O Coaching vem sendo vendido com a ideia de “ Você não pode ter uma vida medíocre, então precisa conquistar grandes feitos”, ” Seja um super-humano, um super-herói!”. Isso é um grande problema. É um foco desrazoável no material, nas conquistas financeiras, numéricas. O mais grave é que enquanto não alcançamos isso parece que a existência fica interrompida, que ainda não somos alguém. Dizemos: “Quero ser incrível!”, “Serei alguém quando eu atingir tal coisa” ou “Serei feliz quando eu atingir tal coisa”, e enquanto isso a vida vai passando. Quando a gente cai nesse conto moderno, passamos a vida aguardando, ansiando, consumindo. Passamos uma vida consumindo e em função dessas matérias – casas, carros, empresas – não aproveitamos, não saímos muito com os amigos, não tomamos muitos cafés com a família, não fomos a shows – cinemas, dissemos poucos “Eu te amo” ou “Você é caro para mim”, preocupamo-nos muito com pequenas coisas, ironizamos para mascarar verdades, protelamos para não fazer aquilo que achávamos inviável. Parece que esquecemos que a família forma a base que monta nossa existência, que amigos são a família que a gente escolhe ( a família do amor ). Também esquecemos que as melhores companhias são as que a gente mais ama e as que fazem a gente mais feliz, e não quem é isso ou aquilo, não quem tem isso ou aquilo. Também olvidamos que tudo que é imposto é passível de ser questionado ( e deve sê-lo, aliás) e do quanto o “poder” não passa de uma relação, de uma abstração – uma ideia boba e um faz de contas que só serve para manipular pessoas a fim de que elas se achem desiguais. Fomos enganados, em suma.
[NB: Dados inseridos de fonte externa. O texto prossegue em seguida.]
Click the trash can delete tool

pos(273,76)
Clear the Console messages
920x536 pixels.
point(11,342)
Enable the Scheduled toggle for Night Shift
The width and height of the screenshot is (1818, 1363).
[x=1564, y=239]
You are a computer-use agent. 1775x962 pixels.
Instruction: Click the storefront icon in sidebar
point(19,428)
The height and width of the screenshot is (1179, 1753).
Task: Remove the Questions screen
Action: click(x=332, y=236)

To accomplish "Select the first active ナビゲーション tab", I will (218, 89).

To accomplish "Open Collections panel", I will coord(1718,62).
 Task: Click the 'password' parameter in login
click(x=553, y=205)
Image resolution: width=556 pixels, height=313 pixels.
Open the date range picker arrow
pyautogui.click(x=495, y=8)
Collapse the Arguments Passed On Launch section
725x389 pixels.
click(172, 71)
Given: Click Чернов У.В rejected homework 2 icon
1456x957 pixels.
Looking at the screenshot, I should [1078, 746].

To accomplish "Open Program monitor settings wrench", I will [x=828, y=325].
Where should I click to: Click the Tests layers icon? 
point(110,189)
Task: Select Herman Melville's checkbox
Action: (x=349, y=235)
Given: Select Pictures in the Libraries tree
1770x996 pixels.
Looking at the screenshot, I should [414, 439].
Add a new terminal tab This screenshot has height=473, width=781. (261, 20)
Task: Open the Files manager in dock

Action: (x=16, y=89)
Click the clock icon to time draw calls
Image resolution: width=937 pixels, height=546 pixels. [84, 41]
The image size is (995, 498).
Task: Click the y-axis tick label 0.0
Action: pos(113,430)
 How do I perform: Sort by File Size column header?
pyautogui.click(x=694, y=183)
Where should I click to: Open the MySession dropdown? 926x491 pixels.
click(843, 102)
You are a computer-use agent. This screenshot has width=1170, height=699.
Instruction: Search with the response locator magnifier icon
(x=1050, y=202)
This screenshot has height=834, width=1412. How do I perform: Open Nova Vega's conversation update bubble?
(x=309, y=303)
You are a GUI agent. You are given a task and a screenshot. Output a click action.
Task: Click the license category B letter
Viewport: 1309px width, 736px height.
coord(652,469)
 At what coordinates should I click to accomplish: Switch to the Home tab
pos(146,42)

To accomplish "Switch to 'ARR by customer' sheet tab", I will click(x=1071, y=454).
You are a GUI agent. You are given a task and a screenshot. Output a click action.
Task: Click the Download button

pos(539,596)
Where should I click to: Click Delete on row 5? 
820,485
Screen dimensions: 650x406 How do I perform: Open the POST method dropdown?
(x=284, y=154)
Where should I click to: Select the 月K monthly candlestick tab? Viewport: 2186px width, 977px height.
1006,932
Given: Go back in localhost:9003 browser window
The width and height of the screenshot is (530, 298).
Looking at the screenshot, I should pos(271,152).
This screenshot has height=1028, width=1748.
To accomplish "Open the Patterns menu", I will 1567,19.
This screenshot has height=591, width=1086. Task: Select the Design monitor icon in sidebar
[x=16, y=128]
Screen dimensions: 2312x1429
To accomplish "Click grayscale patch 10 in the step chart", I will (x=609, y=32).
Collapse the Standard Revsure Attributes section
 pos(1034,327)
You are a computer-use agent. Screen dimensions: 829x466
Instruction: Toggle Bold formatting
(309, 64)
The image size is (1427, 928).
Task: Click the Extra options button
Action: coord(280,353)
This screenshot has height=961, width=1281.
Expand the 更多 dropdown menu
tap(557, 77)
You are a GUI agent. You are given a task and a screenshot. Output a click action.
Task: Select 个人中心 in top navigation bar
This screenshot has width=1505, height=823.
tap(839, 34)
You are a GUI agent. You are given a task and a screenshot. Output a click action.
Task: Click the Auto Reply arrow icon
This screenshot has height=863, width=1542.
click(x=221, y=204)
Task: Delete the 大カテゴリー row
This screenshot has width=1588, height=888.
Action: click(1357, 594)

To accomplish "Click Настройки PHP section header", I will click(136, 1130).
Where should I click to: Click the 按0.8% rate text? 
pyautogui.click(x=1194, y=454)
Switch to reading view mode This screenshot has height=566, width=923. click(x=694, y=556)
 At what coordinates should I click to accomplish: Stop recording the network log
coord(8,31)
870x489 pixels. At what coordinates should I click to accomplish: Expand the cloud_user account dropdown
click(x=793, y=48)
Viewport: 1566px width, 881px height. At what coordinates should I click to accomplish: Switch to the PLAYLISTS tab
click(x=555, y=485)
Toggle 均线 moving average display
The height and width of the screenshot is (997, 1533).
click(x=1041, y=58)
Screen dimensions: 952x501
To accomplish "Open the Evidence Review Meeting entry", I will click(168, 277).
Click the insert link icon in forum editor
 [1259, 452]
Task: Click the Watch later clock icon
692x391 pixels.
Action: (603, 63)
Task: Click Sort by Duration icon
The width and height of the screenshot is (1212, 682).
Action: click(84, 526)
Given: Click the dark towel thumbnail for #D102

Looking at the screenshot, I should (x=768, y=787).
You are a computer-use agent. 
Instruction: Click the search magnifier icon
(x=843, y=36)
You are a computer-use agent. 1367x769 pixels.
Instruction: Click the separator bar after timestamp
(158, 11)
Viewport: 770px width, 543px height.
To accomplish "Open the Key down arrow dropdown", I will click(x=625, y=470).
Eis a receita certa para uma sociedade doente: afastar-se do interior e buscar no exterior a sensação de equilíbrio entre as necessidades vitais. Sabe, não dá para confiar grandes coisas ao externo, pois ele é filho do acaso, e como cantou Dorival Caymmi na linda “Nem eu” :
“ … O amor acontece na vida
Estavas desprevenida
E por acaso eu também
E como o acaso é importante querida
De nossas vidas a vida
Fez um acaso também…”
Sim, esses vários acasos podem fazer da vida um brinquedo. No poema é lindo. Na realidade não.
A gente vai achando que não é alguém ou que não chegou a nenhum lugar. Pura ilusão. Em consequência disso a gente vai medindo a vida pela régua alheia, vai tentando chegar lá, vai vivendo insatisfeito, vai guardando toalhas e louças para usar em ocasiões que serão “especiais”, vai guardando a roupa mais alinhada para aquele evento único, vai guardando o quadro bonito para quando estiver naquela casa, vai deixando de fazer aquela ligação importante porque está esperando aquela data especial, vai deixando de aproveitar os dias com amigos e família porque não pode ir ao restaurante de que gostaria, vai deixando de ir à praia porque não tem o “corpo do verão”, vai deixando de cantar porque a voz não é bonita, vai deixando de dançar porque não é o pé de valsa que gostaria, vai deixando de amar porque o parceiro ou a parceira não são aqueles que sempre povoaram os sonhos, vai deixando de viver, enfim.
A vida é muito, muito rápida. E quando ela passar? Não podemos ficar esperando o momento ideal para ser feliz, o momento ideal para dizer “ Eu te amo”, para arriscar, para criar boas memórias – pra gente e pra os que ficarem quando a gente se for, para declarar ao mundo que existimos, para viver um dia a dia com mais carinho, amor, inteireza… Inteiros porque somos alguém.